=== WHAT YOU NEED TO DO ===
Copy each line of the material beneath that holds the word "blogspot".

=== AVAILABLE RECORDS ===

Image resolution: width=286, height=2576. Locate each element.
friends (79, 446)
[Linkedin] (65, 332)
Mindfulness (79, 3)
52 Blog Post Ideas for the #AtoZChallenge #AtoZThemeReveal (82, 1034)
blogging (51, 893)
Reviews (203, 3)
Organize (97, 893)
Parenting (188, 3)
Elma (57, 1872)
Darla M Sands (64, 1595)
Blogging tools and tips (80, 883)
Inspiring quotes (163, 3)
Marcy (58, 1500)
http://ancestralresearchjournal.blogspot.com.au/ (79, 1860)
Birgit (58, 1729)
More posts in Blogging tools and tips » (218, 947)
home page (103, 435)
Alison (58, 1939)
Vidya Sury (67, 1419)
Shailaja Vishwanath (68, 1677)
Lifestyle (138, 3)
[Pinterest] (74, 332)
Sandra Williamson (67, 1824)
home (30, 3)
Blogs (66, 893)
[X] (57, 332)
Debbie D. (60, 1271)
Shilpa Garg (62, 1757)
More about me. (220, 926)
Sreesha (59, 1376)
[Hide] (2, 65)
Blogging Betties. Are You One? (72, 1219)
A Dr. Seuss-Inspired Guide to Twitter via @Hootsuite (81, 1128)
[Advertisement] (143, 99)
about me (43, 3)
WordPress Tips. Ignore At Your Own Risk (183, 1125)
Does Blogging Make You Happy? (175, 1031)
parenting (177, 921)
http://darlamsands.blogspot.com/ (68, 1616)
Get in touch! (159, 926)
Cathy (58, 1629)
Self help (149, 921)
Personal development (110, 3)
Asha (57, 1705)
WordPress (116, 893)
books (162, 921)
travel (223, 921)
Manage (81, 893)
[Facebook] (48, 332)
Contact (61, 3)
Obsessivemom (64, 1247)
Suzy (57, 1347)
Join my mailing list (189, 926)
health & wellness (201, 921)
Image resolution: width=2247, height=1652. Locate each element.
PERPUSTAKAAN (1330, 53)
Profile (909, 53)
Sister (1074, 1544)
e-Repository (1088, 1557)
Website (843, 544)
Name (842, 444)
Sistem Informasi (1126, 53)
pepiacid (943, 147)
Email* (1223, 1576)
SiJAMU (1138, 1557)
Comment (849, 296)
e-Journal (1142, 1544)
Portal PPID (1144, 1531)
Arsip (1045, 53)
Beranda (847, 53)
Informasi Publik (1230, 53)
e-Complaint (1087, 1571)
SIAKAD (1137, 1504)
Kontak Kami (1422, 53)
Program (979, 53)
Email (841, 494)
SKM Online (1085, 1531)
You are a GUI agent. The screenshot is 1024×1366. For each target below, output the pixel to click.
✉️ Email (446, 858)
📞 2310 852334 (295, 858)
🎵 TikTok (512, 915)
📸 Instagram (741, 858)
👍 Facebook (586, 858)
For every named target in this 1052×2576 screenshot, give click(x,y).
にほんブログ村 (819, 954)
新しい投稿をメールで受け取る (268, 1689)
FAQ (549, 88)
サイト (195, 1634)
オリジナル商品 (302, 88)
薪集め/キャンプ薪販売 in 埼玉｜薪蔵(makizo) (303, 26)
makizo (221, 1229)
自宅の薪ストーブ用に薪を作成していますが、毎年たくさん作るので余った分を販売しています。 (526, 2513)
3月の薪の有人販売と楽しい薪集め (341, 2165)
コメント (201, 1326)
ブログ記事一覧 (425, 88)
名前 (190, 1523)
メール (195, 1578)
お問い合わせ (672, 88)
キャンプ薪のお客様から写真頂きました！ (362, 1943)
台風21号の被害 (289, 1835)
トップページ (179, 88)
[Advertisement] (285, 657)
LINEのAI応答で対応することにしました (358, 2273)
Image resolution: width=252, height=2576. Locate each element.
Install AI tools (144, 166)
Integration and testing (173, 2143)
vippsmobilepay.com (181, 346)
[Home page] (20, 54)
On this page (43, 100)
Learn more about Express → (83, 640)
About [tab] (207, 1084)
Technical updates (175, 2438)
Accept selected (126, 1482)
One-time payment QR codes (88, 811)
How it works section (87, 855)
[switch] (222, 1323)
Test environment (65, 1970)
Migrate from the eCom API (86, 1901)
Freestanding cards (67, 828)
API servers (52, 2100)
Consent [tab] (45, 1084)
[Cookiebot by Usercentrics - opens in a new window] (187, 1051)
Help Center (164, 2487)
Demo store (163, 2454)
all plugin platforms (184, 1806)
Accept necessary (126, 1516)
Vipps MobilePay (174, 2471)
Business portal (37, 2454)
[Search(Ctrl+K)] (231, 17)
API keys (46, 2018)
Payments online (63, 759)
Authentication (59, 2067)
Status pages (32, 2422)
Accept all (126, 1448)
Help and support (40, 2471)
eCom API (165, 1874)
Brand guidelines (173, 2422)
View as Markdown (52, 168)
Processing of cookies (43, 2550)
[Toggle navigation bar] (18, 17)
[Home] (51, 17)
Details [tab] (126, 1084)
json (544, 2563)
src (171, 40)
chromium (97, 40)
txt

=== WRITTEN RESPONSE ===
http://ancestralresearchjournal.blogspot.com.au/ (79, 1860)
http://darlamsands.blogspot.com/ (68, 1616)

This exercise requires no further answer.